Friday, January 18, 2013

Looking for JavaScript Decompressor for Data Compressed by C#

It happened that I needed to make an HTML page.  Sometimes such things happen, you know.  That page was required to be completely offline, just a snapshot of some piece of data being downloaded by users for further analysis.  At the same time that offline page was required to be as interactive as the online page with the same data.

The online page for that data contained grid with "master" rows and upon clicking on the row it presented a dialog box with "details" loaded from the server by AJAX request.  The offline page could not use AJAX so it should contain all needed data, both "master" part and all the "details", inside it.  The average amount of data used on these pages was not very small - about 3 megabytes in JSON format, so it was decided to compress that data on the server side and decompress needed pieces on the fly when they should come into the dialog.

The code for the server side was not very complex.  As the web application uses ASP.NET MVC and is written on C# I could use standard .NET classes for compression like either System.IO.Compression.DeflateStream or System.IO.Compression.GZipStream:


var details = new Dictionary<string, string>();
foreach (DataRow row in detailsData.Rows)
{
    var text = Convert.ToString(row["details_content"]);
    var bytes = Encoding.UTF8.GetBytes(text);
    using (var ms = new MemoryStream())
    {
        using (var zipStream = new DeflateStream(ms, CompressionMode.Compress))
        {
            zipStream.Write(bytes, 0, bytes.Length);
            zipStream.Flush();
        }
        details[Convert.ToString(row["master_id"])] = Convert.ToBase64String(ms.ToArray());
    }
}
viewModel.ZippedResultsJson = EncoderHelper.SerializeToJsonString(details);

But what to do on the page?  Are there any JavaScript implementations of, say, inflaters?  Initially I thought that these days there are lots of them as probably almost all things are already implemented in JS.  But when I tried to look for them I've found that things are not that good.  Actually there are just a few implementations of deflate/inflate algorithms and not all of them look working.  Thanks StackOverflow, they know answers to almost all our questions and I've found lots of answers how to get some of JS decompressors to work with Java or Python server-side compression.

But just a pair of questions about C#-JS were answered like "just use the browser gzip support", i.e. encode the whole response.  This is not my case as I don't have response so I tried to use some of implementations to see which of them is more usable.  Things were worse than I expected, no one of relatively small inflate implementations worked with C#'s DeflateStream-compressed data (although they worked quite fine with data compressed by themselves).

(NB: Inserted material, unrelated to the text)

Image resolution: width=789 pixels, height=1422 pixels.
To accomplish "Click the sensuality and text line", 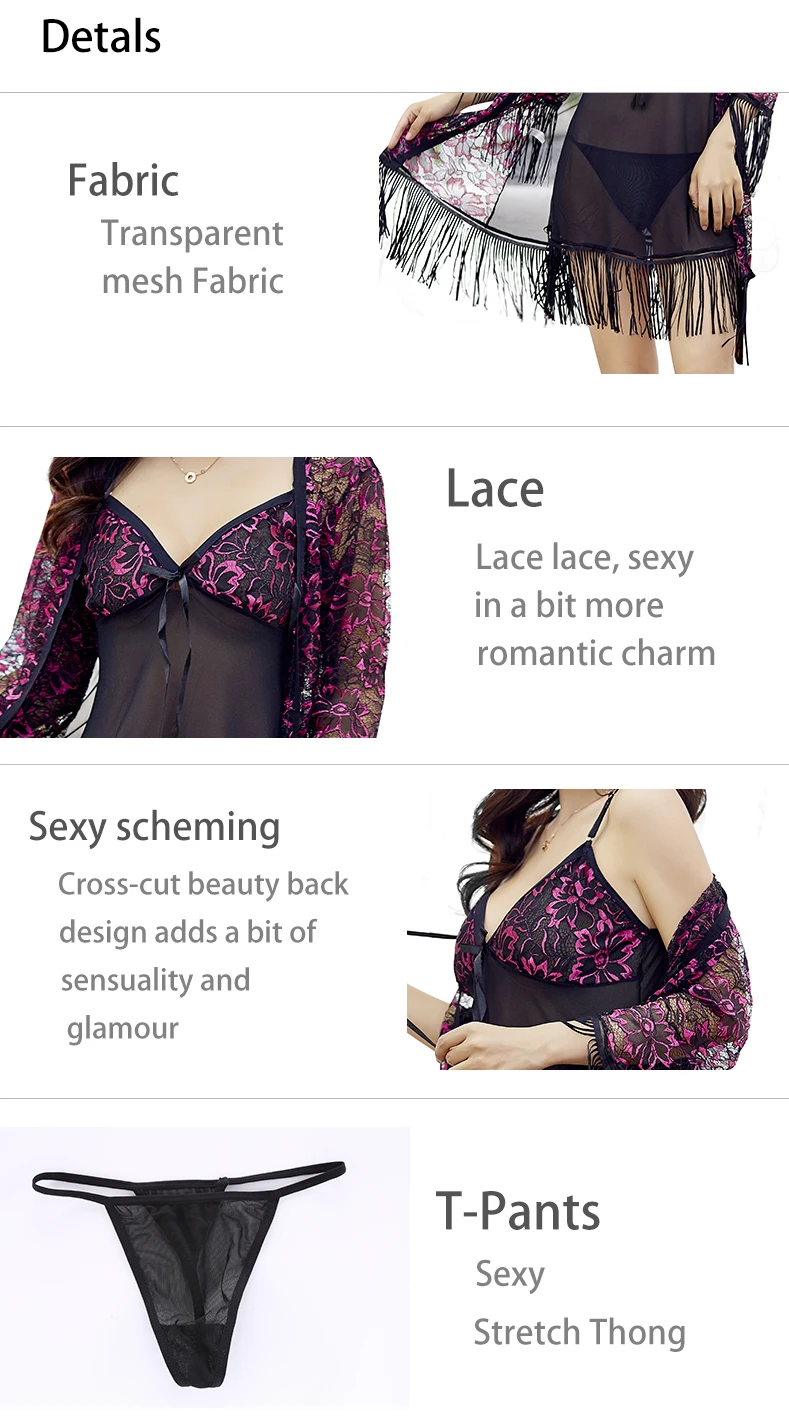I will coord(155,980).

So I decided to try gzip instead of the "raw" deflate.  And I've found the only JS implementation of gzip decompressor on http://jsxgraph.uni-bayreuth.de/wp/2009/09/29/jsxcompressor-zlib-compressed-javascript-code/.  I tried it and it worked!  (Of course, I've changed the DeflateStream to the GZipStream on the server side).  Lots of thanks to those guys who created that really working tool!  With it all I needed on the page was just:

$('#details-div').html(JXG.decompress(detailsData[masterId]));

And that's it!  Simple, usable, great!  And it does Base-64 decoding inside so there is no need to use separate decoding tools or libraries.  Great job guys!  Now I know the right tool for this task.

X-Posted to: http://hill30.blogspot.com/2013/01/looking-for-javascript-decompressor-for.html

4 comments:

  1. This looks to be exactly what I'm looking for, many thanks.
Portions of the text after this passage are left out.